◆ **Directions**
Return every line of the entries that includes the word "Compliant".

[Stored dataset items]
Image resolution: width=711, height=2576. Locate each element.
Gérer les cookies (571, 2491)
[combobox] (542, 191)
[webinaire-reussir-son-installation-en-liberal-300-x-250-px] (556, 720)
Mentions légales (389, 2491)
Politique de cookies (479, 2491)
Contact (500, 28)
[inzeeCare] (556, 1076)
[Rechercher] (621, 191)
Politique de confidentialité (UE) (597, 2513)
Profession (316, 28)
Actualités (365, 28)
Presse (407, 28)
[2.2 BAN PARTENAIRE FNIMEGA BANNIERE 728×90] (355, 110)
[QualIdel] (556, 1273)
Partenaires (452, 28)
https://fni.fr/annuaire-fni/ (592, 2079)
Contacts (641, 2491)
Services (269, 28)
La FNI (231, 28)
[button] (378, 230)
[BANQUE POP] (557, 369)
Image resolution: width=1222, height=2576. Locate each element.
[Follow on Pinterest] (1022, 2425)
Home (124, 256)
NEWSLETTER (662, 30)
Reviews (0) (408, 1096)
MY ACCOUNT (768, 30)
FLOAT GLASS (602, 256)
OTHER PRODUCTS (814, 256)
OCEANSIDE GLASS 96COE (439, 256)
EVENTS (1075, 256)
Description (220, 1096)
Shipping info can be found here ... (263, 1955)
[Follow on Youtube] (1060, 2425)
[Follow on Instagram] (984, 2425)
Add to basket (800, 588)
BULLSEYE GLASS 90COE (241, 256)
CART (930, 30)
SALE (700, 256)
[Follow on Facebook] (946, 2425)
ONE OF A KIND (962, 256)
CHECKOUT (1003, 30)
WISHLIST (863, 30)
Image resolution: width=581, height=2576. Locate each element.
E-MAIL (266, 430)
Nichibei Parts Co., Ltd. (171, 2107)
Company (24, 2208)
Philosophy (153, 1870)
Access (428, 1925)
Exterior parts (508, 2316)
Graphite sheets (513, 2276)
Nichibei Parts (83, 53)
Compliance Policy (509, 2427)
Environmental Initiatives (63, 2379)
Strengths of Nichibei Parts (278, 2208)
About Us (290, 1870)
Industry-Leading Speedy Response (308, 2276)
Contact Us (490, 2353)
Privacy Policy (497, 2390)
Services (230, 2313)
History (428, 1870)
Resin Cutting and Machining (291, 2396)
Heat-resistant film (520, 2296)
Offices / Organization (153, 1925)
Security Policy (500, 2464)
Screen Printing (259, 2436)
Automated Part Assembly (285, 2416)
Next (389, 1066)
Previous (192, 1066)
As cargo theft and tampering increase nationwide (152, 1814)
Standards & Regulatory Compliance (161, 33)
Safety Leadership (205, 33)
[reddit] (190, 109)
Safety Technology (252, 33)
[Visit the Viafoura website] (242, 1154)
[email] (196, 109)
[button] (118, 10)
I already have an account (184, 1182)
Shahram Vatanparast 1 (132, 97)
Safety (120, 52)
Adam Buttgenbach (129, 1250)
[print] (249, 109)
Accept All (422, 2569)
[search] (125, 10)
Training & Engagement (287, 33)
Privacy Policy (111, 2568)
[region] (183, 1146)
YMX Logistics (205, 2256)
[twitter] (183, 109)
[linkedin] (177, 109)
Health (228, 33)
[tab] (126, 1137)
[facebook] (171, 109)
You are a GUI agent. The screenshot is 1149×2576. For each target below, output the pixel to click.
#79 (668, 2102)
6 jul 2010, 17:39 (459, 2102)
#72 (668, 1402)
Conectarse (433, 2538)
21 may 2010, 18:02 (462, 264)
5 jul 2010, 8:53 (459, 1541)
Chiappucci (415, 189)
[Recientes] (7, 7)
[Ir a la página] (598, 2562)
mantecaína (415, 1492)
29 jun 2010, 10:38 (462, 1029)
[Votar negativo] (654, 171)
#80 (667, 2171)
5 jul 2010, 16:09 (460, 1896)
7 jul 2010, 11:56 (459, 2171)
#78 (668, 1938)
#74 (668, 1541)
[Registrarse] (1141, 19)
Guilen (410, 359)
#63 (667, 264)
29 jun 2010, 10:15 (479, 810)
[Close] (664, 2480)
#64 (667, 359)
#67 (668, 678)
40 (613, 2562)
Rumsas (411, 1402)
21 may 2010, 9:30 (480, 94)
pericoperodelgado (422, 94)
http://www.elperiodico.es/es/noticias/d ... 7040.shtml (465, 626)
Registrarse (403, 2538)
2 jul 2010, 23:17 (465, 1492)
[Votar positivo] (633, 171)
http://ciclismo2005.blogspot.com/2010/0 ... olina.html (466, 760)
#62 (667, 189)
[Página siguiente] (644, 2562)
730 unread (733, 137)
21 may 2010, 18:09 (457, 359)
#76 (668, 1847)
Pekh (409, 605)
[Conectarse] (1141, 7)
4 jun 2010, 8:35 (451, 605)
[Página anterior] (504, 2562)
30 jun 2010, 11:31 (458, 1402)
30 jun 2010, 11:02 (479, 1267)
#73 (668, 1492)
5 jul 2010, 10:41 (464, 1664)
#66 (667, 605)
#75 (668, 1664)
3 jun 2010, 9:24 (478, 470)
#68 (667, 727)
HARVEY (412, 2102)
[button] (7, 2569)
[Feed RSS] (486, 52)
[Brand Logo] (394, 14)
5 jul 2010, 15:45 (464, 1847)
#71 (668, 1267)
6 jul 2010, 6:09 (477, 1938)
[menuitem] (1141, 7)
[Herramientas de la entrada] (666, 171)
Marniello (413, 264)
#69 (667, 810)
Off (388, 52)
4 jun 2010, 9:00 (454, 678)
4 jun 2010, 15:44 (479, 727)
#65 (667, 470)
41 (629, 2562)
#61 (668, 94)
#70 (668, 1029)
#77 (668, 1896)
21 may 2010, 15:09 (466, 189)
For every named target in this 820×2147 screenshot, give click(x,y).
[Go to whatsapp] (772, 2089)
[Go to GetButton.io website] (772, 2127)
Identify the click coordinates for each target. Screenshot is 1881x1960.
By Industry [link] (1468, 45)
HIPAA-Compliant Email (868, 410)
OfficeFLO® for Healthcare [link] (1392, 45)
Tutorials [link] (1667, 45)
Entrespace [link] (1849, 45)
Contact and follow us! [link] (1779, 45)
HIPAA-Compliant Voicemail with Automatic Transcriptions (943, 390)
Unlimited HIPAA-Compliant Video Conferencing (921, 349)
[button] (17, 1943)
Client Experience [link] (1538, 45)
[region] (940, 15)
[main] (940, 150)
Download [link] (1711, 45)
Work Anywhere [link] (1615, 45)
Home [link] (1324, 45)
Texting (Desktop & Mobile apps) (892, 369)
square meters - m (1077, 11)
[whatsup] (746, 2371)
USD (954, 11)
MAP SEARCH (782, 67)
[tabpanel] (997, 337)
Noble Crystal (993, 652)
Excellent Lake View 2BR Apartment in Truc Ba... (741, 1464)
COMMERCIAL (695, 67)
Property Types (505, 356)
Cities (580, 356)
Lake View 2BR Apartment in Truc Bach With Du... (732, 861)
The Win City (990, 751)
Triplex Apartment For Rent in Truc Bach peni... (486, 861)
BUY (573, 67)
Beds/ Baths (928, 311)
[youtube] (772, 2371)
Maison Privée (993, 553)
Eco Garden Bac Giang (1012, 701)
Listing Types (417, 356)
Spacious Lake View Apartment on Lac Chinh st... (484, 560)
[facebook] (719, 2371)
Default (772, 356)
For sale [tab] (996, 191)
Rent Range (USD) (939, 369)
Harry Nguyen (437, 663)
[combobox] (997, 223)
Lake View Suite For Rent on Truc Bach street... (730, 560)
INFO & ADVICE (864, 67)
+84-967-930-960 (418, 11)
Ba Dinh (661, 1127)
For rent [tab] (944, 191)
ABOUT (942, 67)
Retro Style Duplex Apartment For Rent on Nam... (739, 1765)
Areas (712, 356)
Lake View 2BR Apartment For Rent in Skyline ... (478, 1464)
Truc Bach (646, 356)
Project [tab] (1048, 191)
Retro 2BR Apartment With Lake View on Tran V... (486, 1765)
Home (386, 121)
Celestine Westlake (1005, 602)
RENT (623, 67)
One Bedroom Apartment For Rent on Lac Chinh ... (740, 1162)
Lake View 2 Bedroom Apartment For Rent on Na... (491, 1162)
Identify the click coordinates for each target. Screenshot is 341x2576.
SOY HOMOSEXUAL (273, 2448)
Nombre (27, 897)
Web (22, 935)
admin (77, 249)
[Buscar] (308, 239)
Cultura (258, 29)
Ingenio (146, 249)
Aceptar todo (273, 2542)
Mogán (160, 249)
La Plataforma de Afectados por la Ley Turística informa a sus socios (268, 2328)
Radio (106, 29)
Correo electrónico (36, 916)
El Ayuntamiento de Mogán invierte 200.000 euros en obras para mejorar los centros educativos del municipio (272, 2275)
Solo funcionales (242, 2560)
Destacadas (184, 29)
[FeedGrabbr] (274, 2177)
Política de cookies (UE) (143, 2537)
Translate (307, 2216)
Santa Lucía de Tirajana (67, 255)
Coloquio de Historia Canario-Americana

◆ **Solution below**
HIPAA-Compliant Email (868, 410)
HIPAA-Compliant Voicemail with Automatic Transcriptions (943, 390)
Unlimited HIPAA-Compliant Video Conferencing (921, 349)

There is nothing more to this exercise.